Sensing the winds of change, businesses such as United Airlines have severed ties with the NRA. Dick’s Sporting Goods, a leading firearm retailer, has announced that it will no longer stock assault weapons and will get further ahead of national legislation by confining sales to customers aged 21 and over. WalMart is following suit. The shooter in Parkland was nineteen years old, and although still ineligible to purchase alcohol, had purchased his AR-15 assault rifle quite legally.

The president, who positioned himself as the second amendment’s defender-in-chief, has lurched into the conversation, spraying ideas around like grapeshot. Some of the measures he’s proposed have drawn the ire of the gun lobby and fellow Republicans – whom he has accused of being afraid of the NRA. That Trump, who proudly declared he would ‘never, ever let the NRA down’, has gone this far is quite remarkable.

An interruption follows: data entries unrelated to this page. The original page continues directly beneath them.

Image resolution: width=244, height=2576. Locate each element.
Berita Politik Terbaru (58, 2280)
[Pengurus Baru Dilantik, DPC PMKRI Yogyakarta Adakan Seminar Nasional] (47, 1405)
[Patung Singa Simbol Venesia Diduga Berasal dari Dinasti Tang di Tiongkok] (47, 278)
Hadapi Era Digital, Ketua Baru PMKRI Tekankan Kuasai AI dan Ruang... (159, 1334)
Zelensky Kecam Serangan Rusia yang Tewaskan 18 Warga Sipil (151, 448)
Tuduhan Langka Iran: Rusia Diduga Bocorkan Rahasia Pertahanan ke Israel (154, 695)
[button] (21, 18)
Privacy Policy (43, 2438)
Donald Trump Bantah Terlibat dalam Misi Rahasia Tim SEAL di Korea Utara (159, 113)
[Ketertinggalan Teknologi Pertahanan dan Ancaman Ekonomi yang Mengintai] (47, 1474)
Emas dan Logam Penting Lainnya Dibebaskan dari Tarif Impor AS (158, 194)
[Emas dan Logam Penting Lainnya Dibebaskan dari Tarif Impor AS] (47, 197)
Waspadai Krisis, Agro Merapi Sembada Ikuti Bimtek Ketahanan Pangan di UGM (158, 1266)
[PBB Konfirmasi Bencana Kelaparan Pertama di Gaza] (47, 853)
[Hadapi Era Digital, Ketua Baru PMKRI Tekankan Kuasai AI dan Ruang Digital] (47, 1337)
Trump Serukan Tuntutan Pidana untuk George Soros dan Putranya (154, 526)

But Trump is nothing if not erratic. The week following the shooting he proposed arming teachers as a measure to harden school defences. (Trained teachers already ‘safeguard’ schools in Texas by carrying concealed weapons.) The idea of throwing more guns at the problem was music to the gun lobby’s ears: more guns for the good guys is always their answer.

Last July, I sat beside a glacier in Alaska and wrote an article about the mythology of guns in America. It was titled Firearm Dreaming and drew heavily on my experiences of days previous when I had met a string of gun fanatics, including one who’d threatened to shoot me for trespass.

I was struck by the way the American psyche venerates guns. The NRA is blamed for America’s obscene gun laws, but it would be powerless if firearms were not held out as the cause of freedom and all that is great about the republic.

The firearm cult will not dissolve overnight. But hope springs eternal from the clamour ignited by these brave kids from Florida.